Wednesday, October 29, 2014

Each life is precious: The life of children with severe brain damage

YNET    The children of the Chronic Respiratory Care Ward at Herzog Hospital have severe brain damage, but for the dedicated staff it is a priority to give them quality of life.

When Eli arrives to visit his 14-year-old daughter Rachel at the Children's Chronic Respiratory Care Department in Herzog Hospital in Jerusalem, he fights to hold back the tears. Instead of crying, he tries to be positive, telling her about the upcoming holiday, sharing all the recent news from their large family, and praying with her.  

Sometimes, as he prepares to say goodbye to his beloved child, he thinks she is moving her head as though trying to reach for him. But, painfully, he understands that she can't.

The department opened in 2004, based on the successful treatment of adults requiring respiratory support. There are at present 24 children in the ward - some are conscious and others have minimal response to stimulus.[..]

 "Almost half of our children had periods of hypoxia due to various disastrous incidents, such as a baby who suffocated on the lace of a pacifier or a toddler who pushed his head inside a pickle jar full of water," Gil says.

• • • • • • •

## QUESTIONS
(a) Extract the article's wording between "Each life is" and "quality of life.", inclusive, copying it word for word.
(b) Condense the paragraph of the article that begins "When Eli arrives" into a short list that keeps its main facts.
The records that come after this point are separate material with no tie to the article.

• • • • • • •

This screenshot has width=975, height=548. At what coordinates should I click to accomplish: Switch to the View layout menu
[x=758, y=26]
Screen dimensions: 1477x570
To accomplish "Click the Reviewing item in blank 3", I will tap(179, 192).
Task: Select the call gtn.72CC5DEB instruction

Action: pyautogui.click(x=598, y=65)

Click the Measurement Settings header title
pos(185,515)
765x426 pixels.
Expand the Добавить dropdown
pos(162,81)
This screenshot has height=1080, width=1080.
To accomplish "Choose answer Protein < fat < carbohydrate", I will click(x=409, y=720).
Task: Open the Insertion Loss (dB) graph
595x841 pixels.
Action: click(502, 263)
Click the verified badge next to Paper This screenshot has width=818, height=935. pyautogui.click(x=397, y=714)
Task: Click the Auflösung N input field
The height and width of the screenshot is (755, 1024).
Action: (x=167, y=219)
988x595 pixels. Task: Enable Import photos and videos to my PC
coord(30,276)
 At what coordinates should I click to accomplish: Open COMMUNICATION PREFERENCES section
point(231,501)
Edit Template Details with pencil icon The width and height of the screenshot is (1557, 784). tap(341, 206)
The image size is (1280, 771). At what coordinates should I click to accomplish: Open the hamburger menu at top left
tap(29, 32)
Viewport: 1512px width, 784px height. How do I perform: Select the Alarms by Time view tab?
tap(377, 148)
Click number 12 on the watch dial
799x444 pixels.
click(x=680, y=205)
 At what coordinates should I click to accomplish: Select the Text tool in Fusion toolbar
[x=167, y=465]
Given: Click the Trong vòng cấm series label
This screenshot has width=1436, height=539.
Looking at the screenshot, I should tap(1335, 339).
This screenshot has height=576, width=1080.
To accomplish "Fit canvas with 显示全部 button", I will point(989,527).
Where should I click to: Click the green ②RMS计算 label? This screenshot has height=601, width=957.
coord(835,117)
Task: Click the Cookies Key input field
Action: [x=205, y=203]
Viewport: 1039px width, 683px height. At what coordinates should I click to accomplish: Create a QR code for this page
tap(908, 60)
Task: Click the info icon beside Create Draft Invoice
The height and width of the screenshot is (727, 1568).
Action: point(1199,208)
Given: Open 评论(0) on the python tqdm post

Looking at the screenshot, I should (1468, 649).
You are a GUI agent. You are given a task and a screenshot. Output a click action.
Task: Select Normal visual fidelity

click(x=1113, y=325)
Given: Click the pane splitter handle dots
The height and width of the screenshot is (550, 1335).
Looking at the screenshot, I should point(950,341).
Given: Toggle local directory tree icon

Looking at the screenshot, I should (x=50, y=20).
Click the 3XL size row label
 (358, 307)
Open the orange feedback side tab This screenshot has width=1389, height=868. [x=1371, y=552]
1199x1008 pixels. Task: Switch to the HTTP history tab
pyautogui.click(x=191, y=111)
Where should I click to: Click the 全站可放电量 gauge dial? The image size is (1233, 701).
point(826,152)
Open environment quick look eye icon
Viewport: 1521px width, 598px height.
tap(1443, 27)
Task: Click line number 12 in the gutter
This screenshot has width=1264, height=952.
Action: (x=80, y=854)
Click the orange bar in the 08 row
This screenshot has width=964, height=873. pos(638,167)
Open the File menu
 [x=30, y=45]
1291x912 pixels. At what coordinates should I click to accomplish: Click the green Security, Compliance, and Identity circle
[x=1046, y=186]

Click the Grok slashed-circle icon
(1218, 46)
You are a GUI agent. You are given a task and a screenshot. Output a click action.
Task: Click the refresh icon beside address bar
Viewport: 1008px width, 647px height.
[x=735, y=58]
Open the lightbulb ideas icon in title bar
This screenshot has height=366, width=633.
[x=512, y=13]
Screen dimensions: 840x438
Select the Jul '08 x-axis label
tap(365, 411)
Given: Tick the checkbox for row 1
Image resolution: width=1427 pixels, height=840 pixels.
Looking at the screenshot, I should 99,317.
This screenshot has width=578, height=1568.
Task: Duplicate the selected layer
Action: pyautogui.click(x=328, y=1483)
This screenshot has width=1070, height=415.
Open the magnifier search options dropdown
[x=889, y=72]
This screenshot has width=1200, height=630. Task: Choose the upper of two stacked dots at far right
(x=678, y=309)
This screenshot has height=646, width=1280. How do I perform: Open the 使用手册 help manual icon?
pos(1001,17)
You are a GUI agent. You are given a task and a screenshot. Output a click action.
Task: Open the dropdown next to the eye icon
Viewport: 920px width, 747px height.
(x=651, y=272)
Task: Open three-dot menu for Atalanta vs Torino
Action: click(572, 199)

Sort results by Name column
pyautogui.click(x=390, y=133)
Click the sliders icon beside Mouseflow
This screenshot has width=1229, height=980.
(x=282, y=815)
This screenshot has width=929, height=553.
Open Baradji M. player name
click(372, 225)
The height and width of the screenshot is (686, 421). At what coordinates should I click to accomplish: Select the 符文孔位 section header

• • • • • • •

## SOLUTIONS BELOW
(a)
Each life is precious: The life of children with severe brain damage

YNET    The children of the Chronic Respiratory Care Ward at Herzog Hospital have severe brain damage, but for the dedicated staff it is a priority to give them quality of life.

(b)
- Eli visits his 14-year-old daughter Rachel at the Children's Chronic Respiratory Care Department in Herzog Hospital in Jerusalem.
- He fights to hold back tears.
- Instead, he stays positive. He tells her about the upcoming holiday, shares recent news from their large family, and prays with her.